Requirement:
The records below must be duplicated exactly, character for character.
- Opening Delimiter -
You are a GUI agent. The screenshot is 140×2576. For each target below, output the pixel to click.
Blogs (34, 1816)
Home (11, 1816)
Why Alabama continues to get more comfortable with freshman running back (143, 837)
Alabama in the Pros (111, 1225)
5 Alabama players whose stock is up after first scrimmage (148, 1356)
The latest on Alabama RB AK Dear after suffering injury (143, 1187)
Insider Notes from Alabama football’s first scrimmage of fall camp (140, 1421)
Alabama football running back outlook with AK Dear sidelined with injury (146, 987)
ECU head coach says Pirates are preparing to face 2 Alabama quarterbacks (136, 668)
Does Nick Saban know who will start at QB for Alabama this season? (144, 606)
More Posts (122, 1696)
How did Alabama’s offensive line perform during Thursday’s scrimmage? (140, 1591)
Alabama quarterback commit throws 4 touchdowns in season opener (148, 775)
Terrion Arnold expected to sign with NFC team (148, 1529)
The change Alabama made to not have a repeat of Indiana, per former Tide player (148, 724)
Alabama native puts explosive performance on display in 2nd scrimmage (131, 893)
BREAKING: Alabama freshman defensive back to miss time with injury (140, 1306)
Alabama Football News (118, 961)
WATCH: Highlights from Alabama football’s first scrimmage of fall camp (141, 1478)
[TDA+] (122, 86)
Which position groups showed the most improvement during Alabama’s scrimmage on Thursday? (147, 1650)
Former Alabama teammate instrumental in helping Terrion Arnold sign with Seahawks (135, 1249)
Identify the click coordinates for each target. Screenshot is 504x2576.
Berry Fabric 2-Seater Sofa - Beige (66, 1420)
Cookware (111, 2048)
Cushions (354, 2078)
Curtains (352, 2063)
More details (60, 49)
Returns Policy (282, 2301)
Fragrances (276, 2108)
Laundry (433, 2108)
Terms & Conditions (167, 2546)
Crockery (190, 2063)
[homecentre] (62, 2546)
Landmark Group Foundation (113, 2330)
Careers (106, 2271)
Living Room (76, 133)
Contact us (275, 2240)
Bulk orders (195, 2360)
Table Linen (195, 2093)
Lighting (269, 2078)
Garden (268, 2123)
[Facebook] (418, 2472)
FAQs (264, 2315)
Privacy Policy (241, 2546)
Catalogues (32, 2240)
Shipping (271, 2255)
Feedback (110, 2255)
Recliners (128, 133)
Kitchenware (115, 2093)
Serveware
- Closing Delimiter -
Completed task:
You are a GUI agent. The screenshot is 140×2576. For each target below, output the pixel to click.
Blogs (34, 1816)
Home (11, 1816)
Why Alabama continues to get more comfortable with freshman running back (143, 837)
Alabama in the Pros (111, 1225)
5 Alabama players whose stock is up after first scrimmage (148, 1356)
The latest on Alabama RB AK Dear after suffering injury (143, 1187)
Insider Notes from Alabama football’s first scrimmage of fall camp (140, 1421)
Alabama football running back outlook with AK Dear sidelined with injury (146, 987)
ECU head coach says Pirates are preparing to face 2 Alabama quarterbacks (136, 668)
Does Nick Saban know who will start at QB for Alabama this season? (144, 606)
More Posts (122, 1696)
How did Alabama’s offensive line perform during Thursday’s scrimmage? (140, 1591)
Alabama quarterback commit throws 4 touchdowns in season opener (148, 775)
Terrion Arnold expected to sign with NFC team (148, 1529)
The change Alabama made to not have a repeat of Indiana, per former Tide player (148, 724)
Alabama native puts explosive performance on display in 2nd scrimmage (131, 893)
BREAKING: Alabama freshman defensive back to miss time with injury (140, 1306)
Alabama Football News (118, 961)
WATCH: Highlights from Alabama football’s first scrimmage of fall camp (141, 1478)
[TDA+] (122, 86)
Which position groups showed the most improvement during Alabama’s scrimmage on Thursday? (147, 1650)
Former Alabama teammate instrumental in helping Terrion Arnold sign with Seahawks (135, 1249)
Identify the click coordinates for each target. Screenshot is 504x2576.
Berry Fabric 2-Seater Sofa - Beige (66, 1420)
Cookware (111, 2048)
Cushions (354, 2078)
Curtains (352, 2063)
More details (60, 49)
Returns Policy (282, 2301)
Fragrances (276, 2108)
Laundry (433, 2108)
Terms & Conditions (167, 2546)
Crockery (190, 2063)
[homecentre] (62, 2546)
Landmark Group Foundation (113, 2330)
Careers (106, 2271)
Living Room (76, 133)
Contact us (275, 2240)
Bulk orders (195, 2360)
Table Linen (195, 2093)
Lighting (269, 2078)
Garden (268, 2123)
[Facebook] (418, 2472)
FAQs (264, 2315)
Privacy Policy (241, 2546)
Catalogues (32, 2240)
Shipping (271, 2255)
Feedback (110, 2255)
Recliners (128, 133)
Kitchenware (115, 2093)
Serveware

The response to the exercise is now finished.